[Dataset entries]
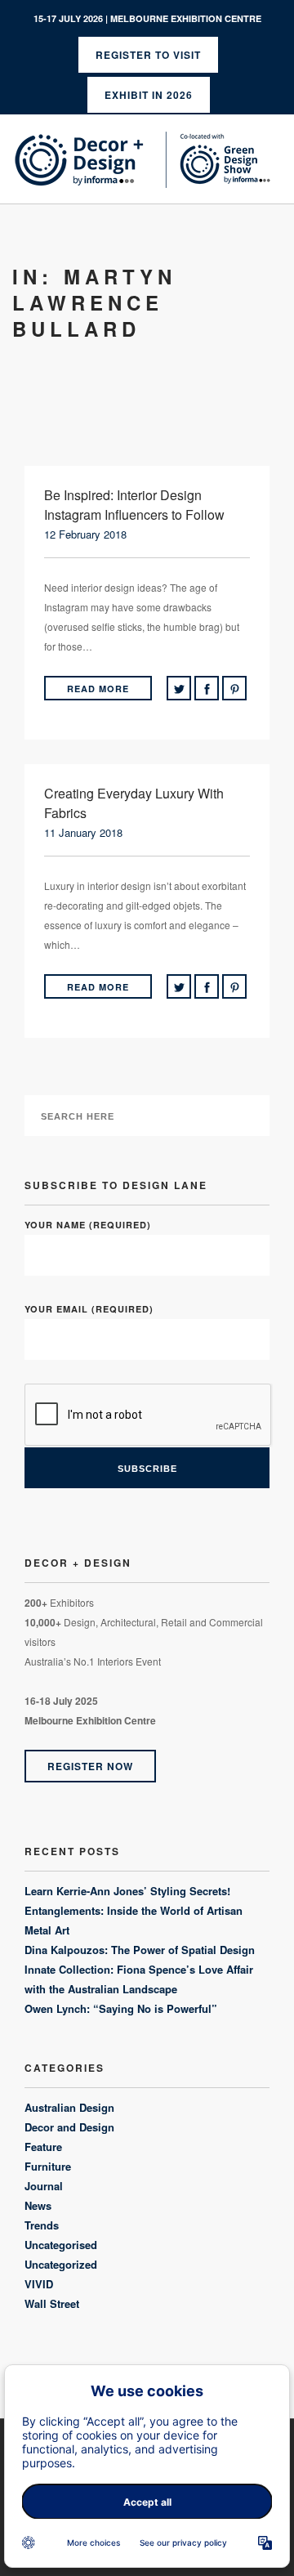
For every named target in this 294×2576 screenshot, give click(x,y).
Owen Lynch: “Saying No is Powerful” (120, 2008)
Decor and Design (69, 2127)
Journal (43, 2186)
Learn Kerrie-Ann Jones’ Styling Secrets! (127, 1890)
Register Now (90, 1766)
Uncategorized (60, 2264)
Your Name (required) (87, 1225)
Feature (43, 2146)
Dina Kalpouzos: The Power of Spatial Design (139, 1949)
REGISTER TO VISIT (148, 54)
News (37, 2205)
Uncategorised (60, 2244)
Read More (98, 688)
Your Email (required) (89, 1309)
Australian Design (69, 2107)
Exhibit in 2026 (149, 94)
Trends (41, 2225)
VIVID (38, 2284)
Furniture (47, 2166)
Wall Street (51, 2303)
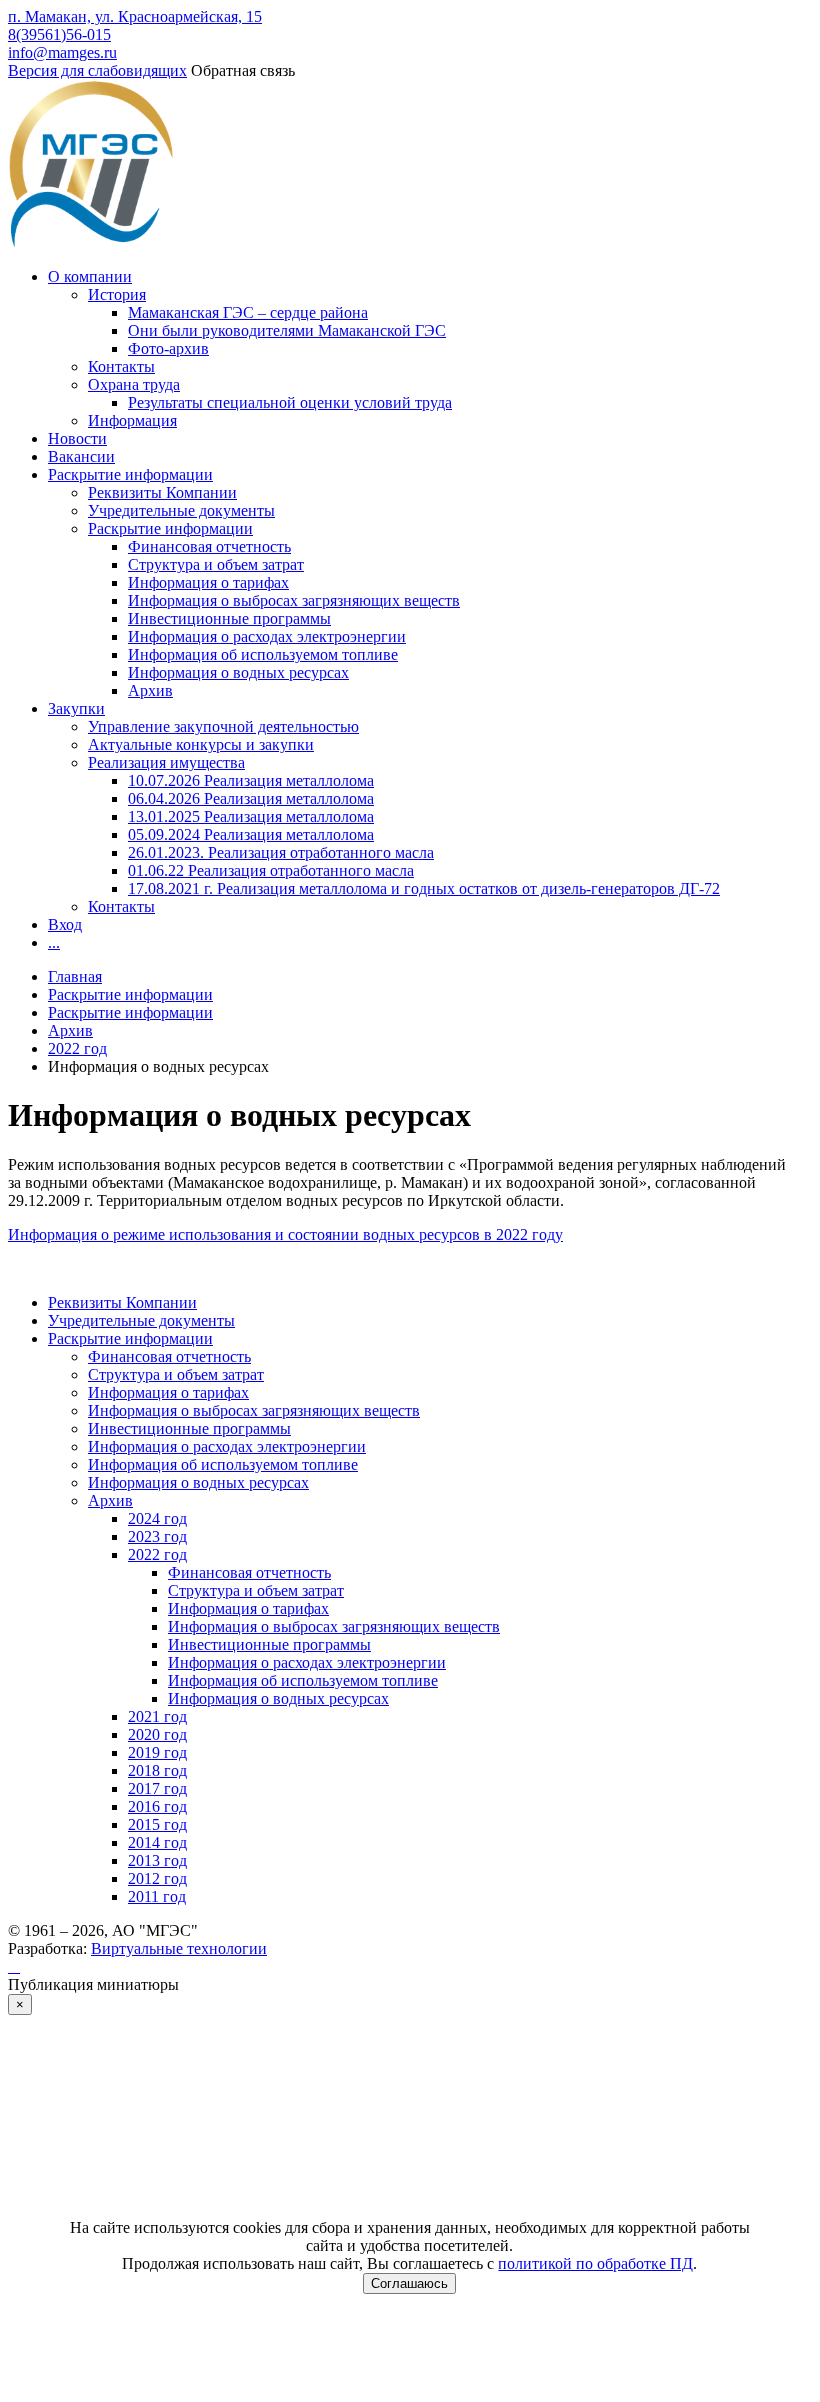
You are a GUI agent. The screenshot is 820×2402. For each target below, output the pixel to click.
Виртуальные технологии (179, 1948)
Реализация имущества (166, 762)
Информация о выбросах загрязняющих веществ (294, 600)
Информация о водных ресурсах (238, 672)
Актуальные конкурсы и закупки (201, 744)
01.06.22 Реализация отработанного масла (271, 870)
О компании (90, 276)
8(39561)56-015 (59, 34)
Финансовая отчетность (209, 546)
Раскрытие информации (130, 474)
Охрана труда (134, 384)
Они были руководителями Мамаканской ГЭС (287, 330)
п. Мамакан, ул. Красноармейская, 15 (135, 16)
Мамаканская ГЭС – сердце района (248, 312)
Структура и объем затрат (216, 564)
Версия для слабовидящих (97, 70)
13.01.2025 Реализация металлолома (251, 816)
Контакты (121, 366)
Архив (150, 690)
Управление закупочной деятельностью (223, 726)
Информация (132, 420)
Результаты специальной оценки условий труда (290, 402)
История (117, 294)
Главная (75, 976)
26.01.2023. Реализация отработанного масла (281, 852)
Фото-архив (168, 348)
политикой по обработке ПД (595, 2263)
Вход (65, 924)
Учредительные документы (181, 510)
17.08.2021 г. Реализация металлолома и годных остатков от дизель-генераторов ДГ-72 (424, 888)
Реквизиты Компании (162, 492)
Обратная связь (243, 70)
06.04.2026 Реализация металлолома (251, 798)
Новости (77, 438)
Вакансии (81, 456)
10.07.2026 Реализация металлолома (251, 780)
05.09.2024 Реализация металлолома (251, 834)
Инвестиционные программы (229, 618)
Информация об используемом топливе (263, 654)
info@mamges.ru (62, 52)
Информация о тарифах (208, 582)
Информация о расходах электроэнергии (267, 636)
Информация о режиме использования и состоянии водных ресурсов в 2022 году (285, 1234)
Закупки (76, 708)
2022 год (77, 1048)
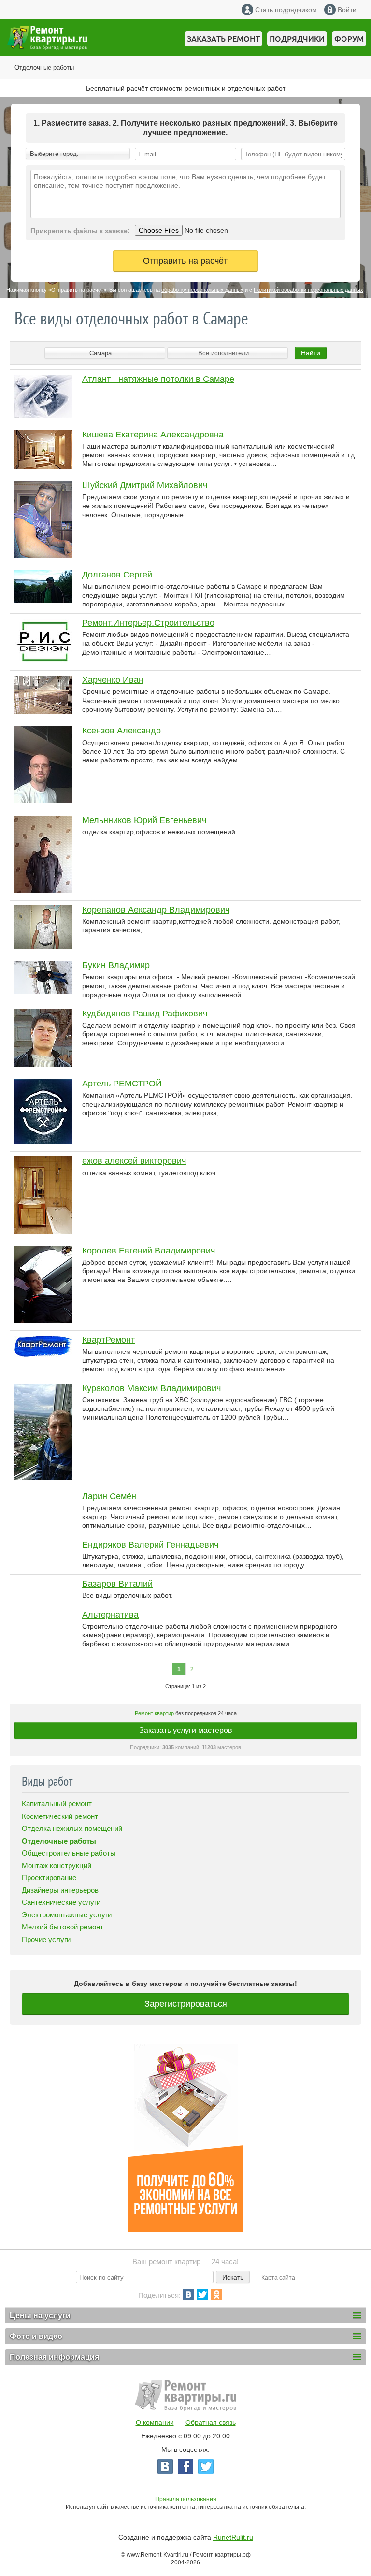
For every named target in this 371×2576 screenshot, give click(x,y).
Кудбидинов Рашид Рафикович (144, 1013)
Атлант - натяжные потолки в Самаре (158, 379)
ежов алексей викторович (134, 1161)
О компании (155, 2422)
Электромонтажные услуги (67, 1915)
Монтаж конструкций (56, 1865)
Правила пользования (185, 2499)
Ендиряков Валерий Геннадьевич (150, 1544)
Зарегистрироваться (185, 2004)
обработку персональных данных (202, 290)
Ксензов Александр (121, 730)
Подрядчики (297, 38)
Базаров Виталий (117, 1584)
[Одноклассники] (216, 2294)
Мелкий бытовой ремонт (62, 1927)
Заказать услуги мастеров (185, 1730)
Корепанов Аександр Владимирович (155, 910)
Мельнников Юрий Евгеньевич (144, 820)
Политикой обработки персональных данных (308, 290)
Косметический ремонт (60, 1816)
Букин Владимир (116, 965)
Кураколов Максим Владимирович (151, 1388)
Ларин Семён (109, 1496)
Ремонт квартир (154, 1713)
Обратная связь (211, 2422)
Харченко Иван (112, 680)
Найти (310, 353)
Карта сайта (278, 2277)
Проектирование (49, 1877)
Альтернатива (110, 1614)
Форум (349, 38)
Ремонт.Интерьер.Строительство (148, 623)
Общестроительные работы (68, 1853)
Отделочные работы (44, 67)
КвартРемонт (108, 1340)
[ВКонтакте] (188, 2294)
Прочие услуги (46, 1939)
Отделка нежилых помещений (72, 1828)
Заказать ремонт (223, 38)
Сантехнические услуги (61, 1902)
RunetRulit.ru (233, 2537)
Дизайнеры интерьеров (60, 1890)
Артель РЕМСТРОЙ (122, 1083)
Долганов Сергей (117, 574)
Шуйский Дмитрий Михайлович (144, 485)
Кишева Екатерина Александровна (153, 434)
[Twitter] (202, 2294)
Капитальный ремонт (57, 1804)
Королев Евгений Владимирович (148, 1250)
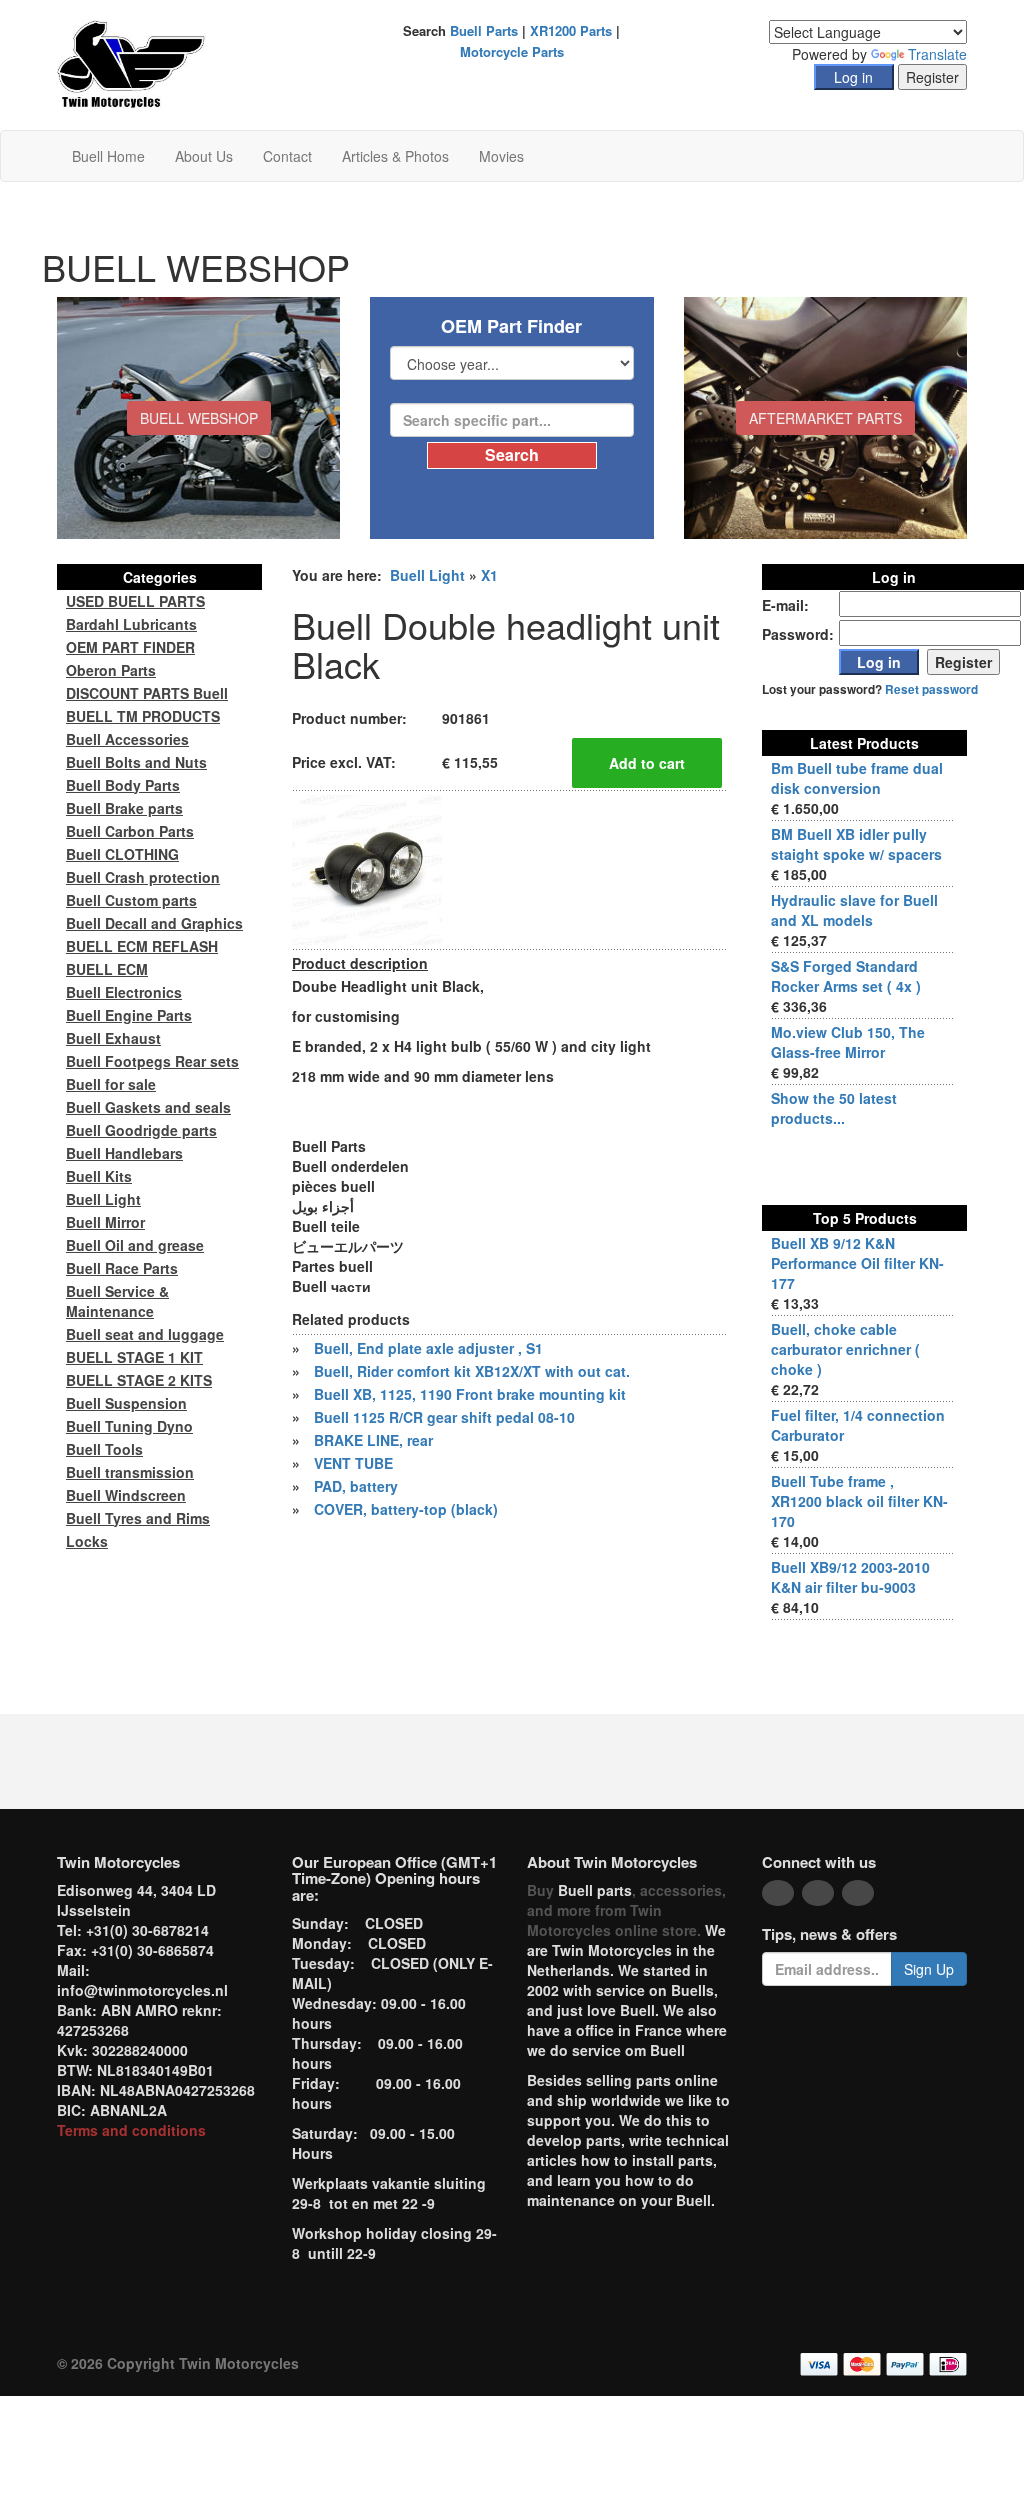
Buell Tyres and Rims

*Exercise directions:*
Leave the images out and transcribe the remaining data above word for word.

*Written response:*
For every named target in this 294×2576 screenshot, give click(x,y).
Owen Lynch: “Saying No is Powerful” (120, 2008)
Decor and Design (69, 2127)
Journal (43, 2186)
Learn Kerrie-Ann Jones’ Styling Secrets! (127, 1890)
Register Now (90, 1766)
Uncategorized (60, 2264)
Your Name (required) (87, 1225)
Feature (43, 2146)
Dina Kalpouzos: The Power of Spatial Design (139, 1949)
REGISTER TO VISIT (148, 54)
News (37, 2205)
Uncategorised (60, 2244)
Read More (98, 688)
Your Email (required) (89, 1309)
Australian Design (69, 2107)
Exhibit in 2026 (149, 94)
Trends (41, 2225)
VIVID (38, 2284)
Furniture (47, 2166)
Wall Street (51, 2303)
You are a GUI agent. The screenshot is 820×2402. For each target below, output the pixel to click.
Виртуальные технологии (179, 1948)
Реализация имущества (166, 762)
Информация о выбросах загрязняющих веществ (294, 600)
Информация о водных ресурсах (238, 672)
Актуальные конкурсы и закупки (201, 744)
01.06.22 Реализация отработанного масла (271, 870)
О компании (90, 276)
8(39561)56-015 (59, 34)
Финансовая отчетность (209, 546)
Раскрытие информации (130, 474)
Охрана труда (134, 384)
Они были руководителями Мамаканской ГЭС (287, 330)
п. Мамакан, ул. Красноармейская, 15 (135, 16)
Мамаканская ГЭС – сердце района (248, 312)
Структура и объем затрат (216, 564)
Версия для слабовидящих (97, 70)
13.01.2025 Реализация металлолома (251, 816)
Контакты (121, 366)
Архив (150, 690)
Управление закупочной деятельностью (223, 726)
Информация (132, 420)
Результаты специальной оценки условий труда (290, 402)
История (117, 294)
Главная (75, 976)
26.01.2023. Реализация отработанного масла (281, 852)
Фото-архив (168, 348)
политикой по обработке ПД (595, 2263)
Вход (65, 924)
Учредительные документы (181, 510)
17.08.2021 г. Реализация металлолома и годных остатков от дизель-генераторов ДГ-72 (424, 888)
Реквизиты Компании (162, 492)
Обратная связь (243, 70)
06.04.2026 Реализация металлолома (251, 798)
Новости (77, 438)
Вакансии (81, 456)
10.07.2026 Реализация металлолома (251, 780)
05.09.2024 Реализация металлолома (251, 834)
Инвестиционные программы (229, 618)
Информация об используемом топливе (263, 654)
info@mamges.ru (62, 52)
Информация о тарифах (208, 582)
Информация о расходах электроэнергии (267, 636)
Информация о режиме использования и состоянии водных ресурсов в 2022 году (285, 1234)
Закупки (76, 708)
2022 год (77, 1048)
For every named target in this 371×2576 screenshot, give click(x,y).
Кудбидинов Рашид Рафикович (144, 1013)
Атлант - натяжные потолки в Самаре (158, 379)
ежов алексей викторович (134, 1161)
О компании (155, 2422)
Электромонтажные услуги (67, 1915)
Монтаж конструкций (56, 1865)
Правила пользования (185, 2499)
Ендиряков Валерий Геннадьевич (150, 1544)
Зарегистрироваться (185, 2004)
обработку персональных данных (202, 290)
Ксензов Александр (121, 730)
Подрядчики (297, 38)
Базаров Виталий (117, 1584)
[Одноклассники] (216, 2294)
Мелкий бытовой ремонт (62, 1927)
Заказать услуги мастеров (185, 1730)
Корепанов Аександр Владимирович (155, 910)
Мельнников Юрий Евгеньевич (144, 820)
Политикой обработки персональных данных (308, 290)
Косметический ремонт (60, 1816)
Букин Владимир (116, 965)
Кураколов Максим Владимирович (151, 1388)
Ларин Семён (109, 1496)
Ремонт квартир (154, 1713)
Обратная связь (211, 2422)
Харченко Иван (112, 680)
Найти (310, 353)
Карта сайта (278, 2277)
Проектирование (49, 1877)
Альтернатива (110, 1614)
Форум (349, 38)
Ремонт.Интерьер.Строительство (148, 623)
Общестроительные работы (68, 1853)
Отделочные работы (44, 67)
КвартРемонт (108, 1340)
[ВКонтакте] (188, 2294)
Прочие услуги (46, 1939)
Отделка нежилых помещений (72, 1828)
Заказать ремонт (223, 38)
Сантехнические услуги (61, 1902)
RunetRulit.ru (233, 2537)
Дизайнеры интерьеров (60, 1890)
Артель РЕМСТРОЙ (122, 1083)
Долганов Сергей (117, 574)
Шуйский Дмитрий Михайлович (144, 485)
Кишева Екатерина Александровна (153, 434)
[Twitter] (202, 2294)
Капитальный ремонт (57, 1804)
Королев Евгений Владимирович (148, 1250)
Buell Tyres and Rims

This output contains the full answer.